É sempre difícil escrever sobre recaída. Por isso, prefiro focar no recomeço, o que quase invariavelmente passa pelo retorno a uma sala de Alcoólicos Anônimos. Para muitos, esse é um ato de muita humildade, mente aberta e coragem. Mas acredito que há uma atitude bem mais complicada: procurar um companheiro e quase que fazer um Quinto Passo, admitindo a derrota e a natureza exata de nossas falhas. Sim, pedir ajuda olhando nos olhos de outro ser humano é talvez mais difícil do que entrar em uma reunião de A.A. e solicitar outra ficha amarela. Meu Deus, como é preciso ter boa vontade para cometer esse gesto!

De todas as vezes que recaí nesses quase 23 anos de alcoolismo identificado, foi somente no último retorno que consegui tomar essa atitude. E isso foi fundamental. Confiei em um homem que, graças a um Poder Superior, teve a grandeza de honrar, sem pestanejar, a Declaração de Responsabilidade de A.A. (“Eu sou responsável. Quando qualquer um, seja aonde for, estender a mão pedindo ajuda, quero que a mão de A.A. esteja sempre ali. E por isto, eu sou responsável”). Jamais vou esquecer daquele olhar de quem, mesmo demonstrando muita calma, foi honesto em reconhecer que talvez não soubesse como e se poderia ajudar, mas que estaria sempre ao meu lado, seja onde for, a hora que for e faria de tudo para que eu voltasse à vida.

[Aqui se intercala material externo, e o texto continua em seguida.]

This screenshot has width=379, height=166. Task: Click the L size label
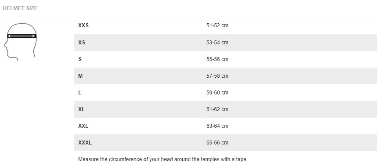(80, 93)
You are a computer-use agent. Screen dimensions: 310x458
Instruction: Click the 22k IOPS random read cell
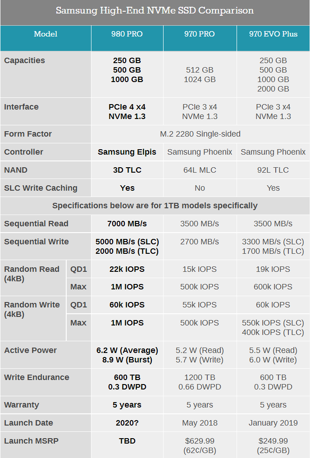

Foi em um café da bela Rua da República, por onde passa o Paralelo 30° no bairro Cidade Baixa, o mais boêmio de Porto Alegre, que os três principais elementos da Oração da Serenidade se encontraram. A coragem de alguém pedindo ajuda, a sabedoria de quem estava ajudando e a serenidade que se estabeleceu em minha alma e que permanece até agora em minha recuperação. Eu estava novamente dando o Primeiro e ele o Décimo Segundo Passo. Foi nessa conjunção que compreendi que eu não havia voltado à estaca zero, mas apenas recomeçando uma caminhada. Cronômetro zerado, mas isso não importava mais. O que importa são as 24 horas, só por hoje.

_ Muito obrigado, Zeca!
_ O que é isso… eu é que agradeço por poder ser útil.